A día de hoy, todos ellos, la mayoría de ellos ya se sentaron en la
silla peligrosa, que los entregó a la muerte. Su legado, sin embargo,
sigue siendo un espejo de la caballería literaria. El sonoro vacío de su
ausencia en el tiempo presente lo llenan sus obras, pero su
desaparición es literariamente dolorosa porque fueron algo que hoy se
echa de menos: ellos eran un referente. Un referente de exigencia
creadora, de vida entregada a la difusión de la cultura, de inteligencia
y de sentido ético, de vocación y decisión. Coincidían en un apasionado
amor a la literatura y las formas artísticas, de donde extrajeron su
notable y diverso gusto literario. Cultivaron entre ellos la amistad,
pero fueron capaces de extenderla a sus jóvenes admiradores (y a fe que
los admirábamos y respetábamos, y también nos divertíamos) con voluntad y
paciencia. Todos sus defectos palidecían a la luz de sus virtudes;
nadie que los tratara con continuidad dejó de aprender de ellos.
La falta de referentes es en la actualidad una de las carencias más
importantes de nuestro panorama literario, no porque no haya artistas de
calidad sino porque nadie parece haber conseguido alzar ese estandarte.

→ Partes del ejercicio:
#1 Según el texto, ¿en qué coincidían ellos?
#2 Reproduce el fragmento del texto que empieza con "La falta de" y sigue hasta "alzar ese estandarte.".
El listado no interviene en nada de esto.

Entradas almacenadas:

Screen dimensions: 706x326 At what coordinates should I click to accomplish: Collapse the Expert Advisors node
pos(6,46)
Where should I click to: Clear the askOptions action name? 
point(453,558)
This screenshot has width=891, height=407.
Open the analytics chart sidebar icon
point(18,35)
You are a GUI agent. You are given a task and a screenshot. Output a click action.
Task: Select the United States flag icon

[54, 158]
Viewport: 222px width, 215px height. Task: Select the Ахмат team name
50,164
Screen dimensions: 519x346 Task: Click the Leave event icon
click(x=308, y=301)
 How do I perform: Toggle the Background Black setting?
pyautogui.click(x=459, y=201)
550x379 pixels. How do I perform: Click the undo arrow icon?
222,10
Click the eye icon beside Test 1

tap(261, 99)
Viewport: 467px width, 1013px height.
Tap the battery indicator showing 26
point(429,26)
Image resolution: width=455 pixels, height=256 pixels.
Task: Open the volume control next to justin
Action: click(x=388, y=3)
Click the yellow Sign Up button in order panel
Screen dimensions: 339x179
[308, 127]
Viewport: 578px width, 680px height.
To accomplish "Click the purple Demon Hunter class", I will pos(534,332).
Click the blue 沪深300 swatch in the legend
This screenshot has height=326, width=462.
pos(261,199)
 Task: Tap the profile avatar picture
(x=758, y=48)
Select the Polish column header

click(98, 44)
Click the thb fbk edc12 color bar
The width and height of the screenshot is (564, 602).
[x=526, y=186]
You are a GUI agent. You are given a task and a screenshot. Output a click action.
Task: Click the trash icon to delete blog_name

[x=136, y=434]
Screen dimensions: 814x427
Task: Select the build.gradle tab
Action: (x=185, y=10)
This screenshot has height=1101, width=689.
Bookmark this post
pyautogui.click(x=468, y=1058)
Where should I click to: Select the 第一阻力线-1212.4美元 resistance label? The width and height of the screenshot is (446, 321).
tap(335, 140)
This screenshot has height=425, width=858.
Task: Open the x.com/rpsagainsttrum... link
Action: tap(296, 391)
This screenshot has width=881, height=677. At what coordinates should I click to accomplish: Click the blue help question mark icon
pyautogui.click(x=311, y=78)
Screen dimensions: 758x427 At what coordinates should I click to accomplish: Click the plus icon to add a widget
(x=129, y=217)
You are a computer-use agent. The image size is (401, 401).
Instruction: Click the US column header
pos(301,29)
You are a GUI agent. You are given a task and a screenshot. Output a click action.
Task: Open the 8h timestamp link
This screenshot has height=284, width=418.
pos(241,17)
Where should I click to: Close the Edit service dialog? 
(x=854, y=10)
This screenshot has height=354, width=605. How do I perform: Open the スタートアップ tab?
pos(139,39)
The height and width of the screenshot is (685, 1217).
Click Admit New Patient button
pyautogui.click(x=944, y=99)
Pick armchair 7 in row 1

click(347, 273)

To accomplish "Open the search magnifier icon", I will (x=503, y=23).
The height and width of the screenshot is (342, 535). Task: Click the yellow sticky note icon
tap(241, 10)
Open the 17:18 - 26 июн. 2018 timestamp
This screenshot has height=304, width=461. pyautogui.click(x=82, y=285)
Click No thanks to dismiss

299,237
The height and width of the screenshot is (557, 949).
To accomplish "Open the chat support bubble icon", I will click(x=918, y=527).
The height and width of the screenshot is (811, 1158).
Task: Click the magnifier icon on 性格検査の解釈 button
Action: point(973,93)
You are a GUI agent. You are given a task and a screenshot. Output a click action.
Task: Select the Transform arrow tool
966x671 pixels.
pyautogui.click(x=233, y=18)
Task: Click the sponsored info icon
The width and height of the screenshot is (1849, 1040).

→ Resultados por tarea:
#1 En un apasionado amor a la literatura y las formas artísticas.

#2
La falta de referentes es en la actualidad una de las carencias más
importantes de nuestro panorama literario, no porque no haya artistas de
calidad sino porque nadie parece haber conseguido alzar ese estandarte.